[WORK TASK]
Repeat the entries below exactly, pictures excluded.

───── PROVIDED INFORMATION

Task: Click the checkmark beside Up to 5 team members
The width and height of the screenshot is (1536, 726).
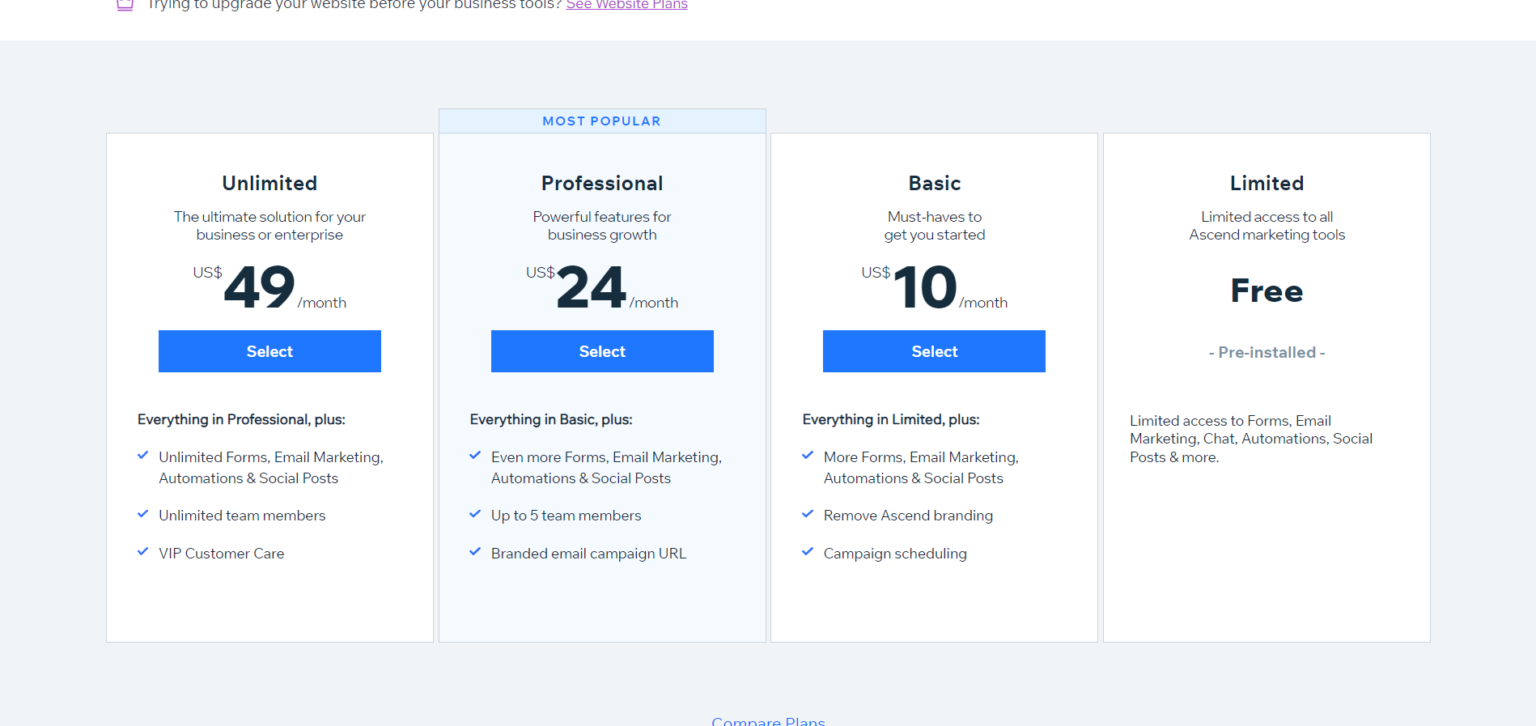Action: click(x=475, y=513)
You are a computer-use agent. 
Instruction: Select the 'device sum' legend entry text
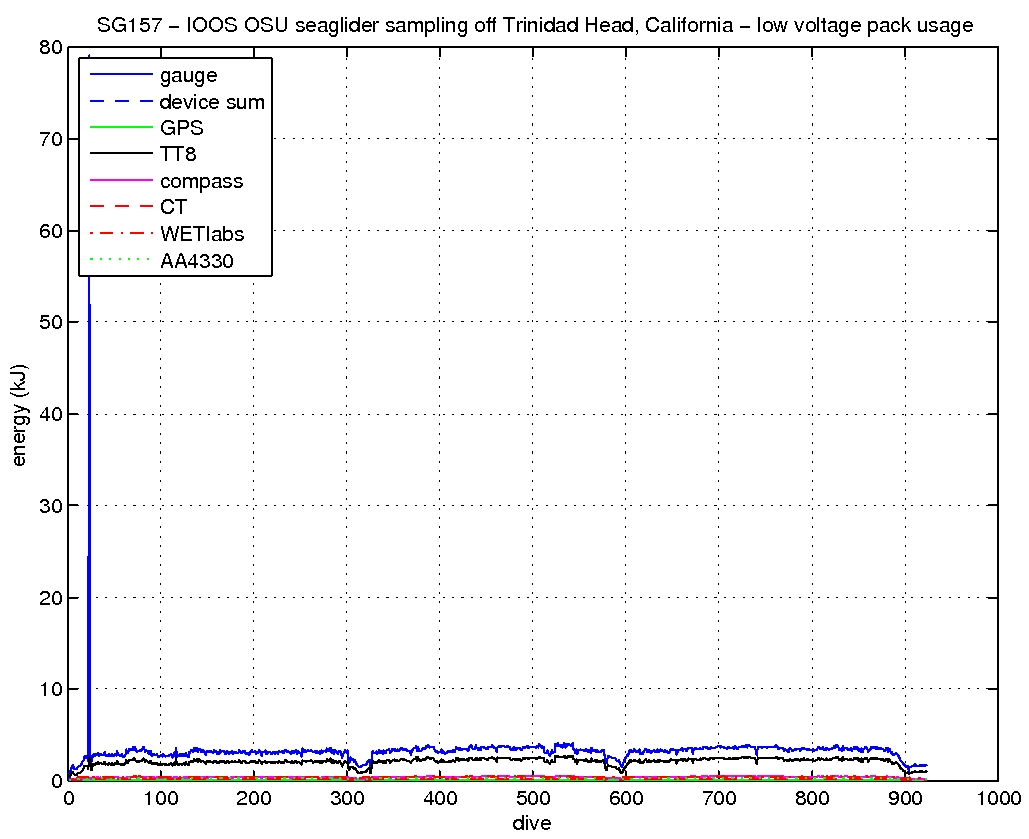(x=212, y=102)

──────────

[RESULT OF THIS EXERCISE]
Task: Click the checkmark beside Up to 5 team members
The width and height of the screenshot is (1536, 726).
Action: click(x=475, y=513)
You are a computer-use agent. 
Instruction: Select the 'device sum' legend entry text
(x=212, y=102)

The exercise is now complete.